Aucun des articles ne laisse indifférent. Dans une chronique parue le 2 décembre 1980 dans le quotidien madrilène El Pais sous le titre Le nouveau plus vieux métier du monde, il dénonce le proxénétisme, « cette apothéose du machisme » contraignant « des femmes de location » (formule terrible) exerçant « leur métier de routine dans les ruelles de Pigalle ». Il dénonce encore « l’irruption des travestis dans ce monde d’exploitation et de mort » qu’il qualifie avec justesse de sordide.
Dans une autre chronique, parue le 29 décembre 1982, c’est-à-dire après son prix Nobel, sous le titre De Paris, avec amour, il chante sa passion pour « la plus belle ville du monde ». Un amour qui n’allait pas de soi quand, pour sa première visite en décembre 1955 (« C’étaient les temps obscurs de la guerre d’Algérie »), il découvre une ville où « la répression était un spectre insatiable » : « Brusquement, la police bloquait la sortie d’un café ou d’une de ces gargotes arabes du boulevard Saint-Michel, raflait en les matraquant tous ceux qui n’avaient pas faciès chrétien. J’étais immanquablement un de ceux-là. Toute explication était vaine : comme leurs traits, l’accent des Latino-Américains était motif de perdition. »
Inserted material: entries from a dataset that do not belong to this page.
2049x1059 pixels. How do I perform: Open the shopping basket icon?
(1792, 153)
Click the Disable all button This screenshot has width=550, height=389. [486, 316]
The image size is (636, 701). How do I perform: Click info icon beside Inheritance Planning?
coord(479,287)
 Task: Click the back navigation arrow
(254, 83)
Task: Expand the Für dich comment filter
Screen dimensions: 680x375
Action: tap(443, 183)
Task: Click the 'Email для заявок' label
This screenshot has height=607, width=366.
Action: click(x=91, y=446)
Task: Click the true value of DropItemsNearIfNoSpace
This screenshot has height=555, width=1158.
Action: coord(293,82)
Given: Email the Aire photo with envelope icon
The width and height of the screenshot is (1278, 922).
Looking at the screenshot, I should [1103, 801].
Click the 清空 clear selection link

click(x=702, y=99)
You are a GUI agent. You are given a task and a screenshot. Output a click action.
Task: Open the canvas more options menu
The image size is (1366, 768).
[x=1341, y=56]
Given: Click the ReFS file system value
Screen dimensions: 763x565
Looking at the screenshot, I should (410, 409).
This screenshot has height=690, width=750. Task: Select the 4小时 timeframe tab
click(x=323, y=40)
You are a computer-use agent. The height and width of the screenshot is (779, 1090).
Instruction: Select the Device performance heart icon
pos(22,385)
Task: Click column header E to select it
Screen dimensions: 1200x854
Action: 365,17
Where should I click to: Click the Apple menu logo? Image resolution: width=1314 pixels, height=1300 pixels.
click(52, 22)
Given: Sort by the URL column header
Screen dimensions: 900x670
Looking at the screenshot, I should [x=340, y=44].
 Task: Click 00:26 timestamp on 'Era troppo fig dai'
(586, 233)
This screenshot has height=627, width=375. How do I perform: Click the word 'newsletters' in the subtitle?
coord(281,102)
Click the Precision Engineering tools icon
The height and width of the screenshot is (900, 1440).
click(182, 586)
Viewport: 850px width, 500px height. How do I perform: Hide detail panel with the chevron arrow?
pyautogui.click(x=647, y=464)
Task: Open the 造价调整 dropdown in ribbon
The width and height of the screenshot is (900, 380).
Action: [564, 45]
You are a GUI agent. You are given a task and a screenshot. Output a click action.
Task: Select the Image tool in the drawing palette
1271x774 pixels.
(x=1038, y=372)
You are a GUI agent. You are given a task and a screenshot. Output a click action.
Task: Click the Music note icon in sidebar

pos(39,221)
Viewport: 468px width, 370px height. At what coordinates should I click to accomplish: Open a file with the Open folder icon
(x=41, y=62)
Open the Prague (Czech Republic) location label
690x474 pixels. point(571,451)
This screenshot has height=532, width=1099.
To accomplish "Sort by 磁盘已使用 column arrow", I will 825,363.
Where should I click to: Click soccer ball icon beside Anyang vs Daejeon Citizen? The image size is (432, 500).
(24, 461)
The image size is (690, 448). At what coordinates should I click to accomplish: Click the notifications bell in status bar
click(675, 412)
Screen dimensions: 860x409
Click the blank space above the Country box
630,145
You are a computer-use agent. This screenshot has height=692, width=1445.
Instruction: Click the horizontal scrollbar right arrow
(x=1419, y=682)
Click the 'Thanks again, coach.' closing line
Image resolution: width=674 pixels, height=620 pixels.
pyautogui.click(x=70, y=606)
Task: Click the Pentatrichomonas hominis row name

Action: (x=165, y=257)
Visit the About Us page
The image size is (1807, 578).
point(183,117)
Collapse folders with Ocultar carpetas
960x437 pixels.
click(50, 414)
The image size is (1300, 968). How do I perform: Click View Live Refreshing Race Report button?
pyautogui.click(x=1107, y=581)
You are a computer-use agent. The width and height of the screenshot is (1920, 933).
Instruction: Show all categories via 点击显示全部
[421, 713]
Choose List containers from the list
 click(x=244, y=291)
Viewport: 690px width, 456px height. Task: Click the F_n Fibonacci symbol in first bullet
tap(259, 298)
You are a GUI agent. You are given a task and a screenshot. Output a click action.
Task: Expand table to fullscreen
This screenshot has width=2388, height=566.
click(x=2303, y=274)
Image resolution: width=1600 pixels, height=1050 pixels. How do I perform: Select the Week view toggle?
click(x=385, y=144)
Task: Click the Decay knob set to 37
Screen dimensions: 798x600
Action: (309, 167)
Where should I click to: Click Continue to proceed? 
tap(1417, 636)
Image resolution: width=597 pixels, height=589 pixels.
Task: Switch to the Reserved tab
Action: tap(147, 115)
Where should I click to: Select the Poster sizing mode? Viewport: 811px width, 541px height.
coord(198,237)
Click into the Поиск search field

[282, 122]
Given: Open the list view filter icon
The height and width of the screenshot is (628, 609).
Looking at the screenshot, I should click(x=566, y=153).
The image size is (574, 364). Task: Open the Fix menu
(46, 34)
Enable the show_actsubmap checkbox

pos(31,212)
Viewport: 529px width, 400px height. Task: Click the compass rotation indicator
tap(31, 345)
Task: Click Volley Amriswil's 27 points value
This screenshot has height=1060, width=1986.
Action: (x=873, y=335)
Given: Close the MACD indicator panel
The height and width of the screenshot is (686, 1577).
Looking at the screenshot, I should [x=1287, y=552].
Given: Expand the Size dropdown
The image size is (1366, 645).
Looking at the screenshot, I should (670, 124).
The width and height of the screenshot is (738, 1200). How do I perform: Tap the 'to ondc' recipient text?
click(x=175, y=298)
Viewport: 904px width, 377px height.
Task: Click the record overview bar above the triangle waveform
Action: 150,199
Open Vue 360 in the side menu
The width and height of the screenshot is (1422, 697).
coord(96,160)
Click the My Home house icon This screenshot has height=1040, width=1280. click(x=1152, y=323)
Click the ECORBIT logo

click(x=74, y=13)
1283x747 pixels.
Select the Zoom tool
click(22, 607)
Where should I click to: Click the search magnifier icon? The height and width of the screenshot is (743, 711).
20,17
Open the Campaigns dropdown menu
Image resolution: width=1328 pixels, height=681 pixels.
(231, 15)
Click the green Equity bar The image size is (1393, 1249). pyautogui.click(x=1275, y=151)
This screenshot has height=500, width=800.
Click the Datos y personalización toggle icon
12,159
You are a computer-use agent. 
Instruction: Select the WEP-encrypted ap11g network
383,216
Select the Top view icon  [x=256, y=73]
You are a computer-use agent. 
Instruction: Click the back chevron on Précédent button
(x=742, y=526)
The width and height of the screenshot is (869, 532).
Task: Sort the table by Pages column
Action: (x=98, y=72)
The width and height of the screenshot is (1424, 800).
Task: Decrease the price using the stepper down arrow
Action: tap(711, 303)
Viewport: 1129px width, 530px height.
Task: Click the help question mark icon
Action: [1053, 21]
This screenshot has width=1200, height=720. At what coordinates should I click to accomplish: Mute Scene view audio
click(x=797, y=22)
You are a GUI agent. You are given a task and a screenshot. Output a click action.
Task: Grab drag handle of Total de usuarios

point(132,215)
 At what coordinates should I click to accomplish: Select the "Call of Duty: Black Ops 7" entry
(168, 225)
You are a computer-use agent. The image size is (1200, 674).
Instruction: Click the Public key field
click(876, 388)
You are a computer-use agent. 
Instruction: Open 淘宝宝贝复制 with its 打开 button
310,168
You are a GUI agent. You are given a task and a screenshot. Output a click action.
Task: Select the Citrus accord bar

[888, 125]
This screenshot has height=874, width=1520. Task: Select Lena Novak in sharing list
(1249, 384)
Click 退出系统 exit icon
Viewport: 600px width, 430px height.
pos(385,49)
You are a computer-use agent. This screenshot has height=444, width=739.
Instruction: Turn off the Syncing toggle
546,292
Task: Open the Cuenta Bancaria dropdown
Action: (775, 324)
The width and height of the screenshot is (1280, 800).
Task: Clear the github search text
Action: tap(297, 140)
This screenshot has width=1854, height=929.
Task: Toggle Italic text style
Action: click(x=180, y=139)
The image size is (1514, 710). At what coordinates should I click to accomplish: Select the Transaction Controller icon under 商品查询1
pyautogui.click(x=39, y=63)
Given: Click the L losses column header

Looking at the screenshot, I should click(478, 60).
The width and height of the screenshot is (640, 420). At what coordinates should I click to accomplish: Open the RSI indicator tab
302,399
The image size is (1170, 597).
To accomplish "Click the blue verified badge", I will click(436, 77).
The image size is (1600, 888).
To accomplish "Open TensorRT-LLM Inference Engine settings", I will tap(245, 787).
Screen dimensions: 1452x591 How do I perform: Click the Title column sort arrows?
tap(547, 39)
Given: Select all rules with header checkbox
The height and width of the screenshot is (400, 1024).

Les Algériens se défiaient de Gabo, puis « cependant, comme eux et moi avons continué d’être d’assidus visiteurs nocturnes de commissariats, nous avons fini par nous entendre. Une nuit, l’un d’eux me dit que tant qu’à être un prisonnier, mieux valait être coupable qu’innocent, et il me fit travailler pour le Font de libération nationale. Il s’agissait du médecin Hamed Tebbal, qui devint alors l’un de mes plus grands amis à Paris. »
Où il est démontré que Gabriel Garcia Marquez était non seulement un des plus grands écrivains du XXe siècle et un des plus grands journalistes, mais aussi un homme engagé, dénonçant, prenant parti et luttant pour un monde meilleur. Un exemple bien plus convaincant qu’Albert Londres.
Que dirait-il aujourd’hui de la situation quand la chasse à ceux qui n’ont pas le ‘’faciès chrétien’’ est devenu le sport préféré d’un ministre de l’intérieur et de politiciens odieux.